Série II.018
O aborto
Cada vez que passo ao lado da obra do Savoy, lembro-me que um dia gostaria de perguntar aos principais responsáveis por aquele ’bolo de noiva’ ali estar a nascer se, na altura em que montaram o plano maquiavélico do Savoy e depois aprovaram o projeto daquele hotel, tinham noção do mamarracho que ali iria nascer, os danos colaterais que iria causar na cidade e as consequências que iria ter no turismo do Funchal.
Gostava de lhes perguntar se têm a consciência tranquila quando pensam que, para construir aquele edifício obeso e malparecido, tiveram que forjar um plano urbanístico à medida das intenções dos privados.
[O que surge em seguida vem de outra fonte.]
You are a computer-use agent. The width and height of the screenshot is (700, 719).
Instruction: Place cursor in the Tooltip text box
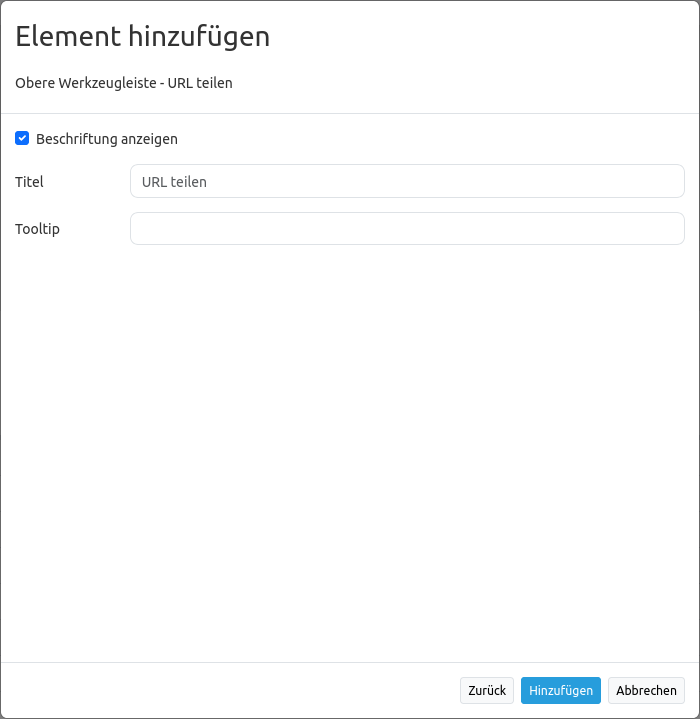coord(407,228)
Um plano que permitiu um projeto para o Hotel Savoy, onde, relativamente ao que estava definido no PDM desde 1996, permitiu aumentar para o dobro a área de construção, triplicar a área de implantação e aumentar mais 5 ou 6 pisos o lá estava permitido como máximo.
Será que pensavam estar assim a defender o interesse público, a cidade e o turismo ou, ao aumentar para dobro a capacidade construtiva de um terreno, por uma mera decisão política, estavam apenas a duplicar o valor de um terreno privado?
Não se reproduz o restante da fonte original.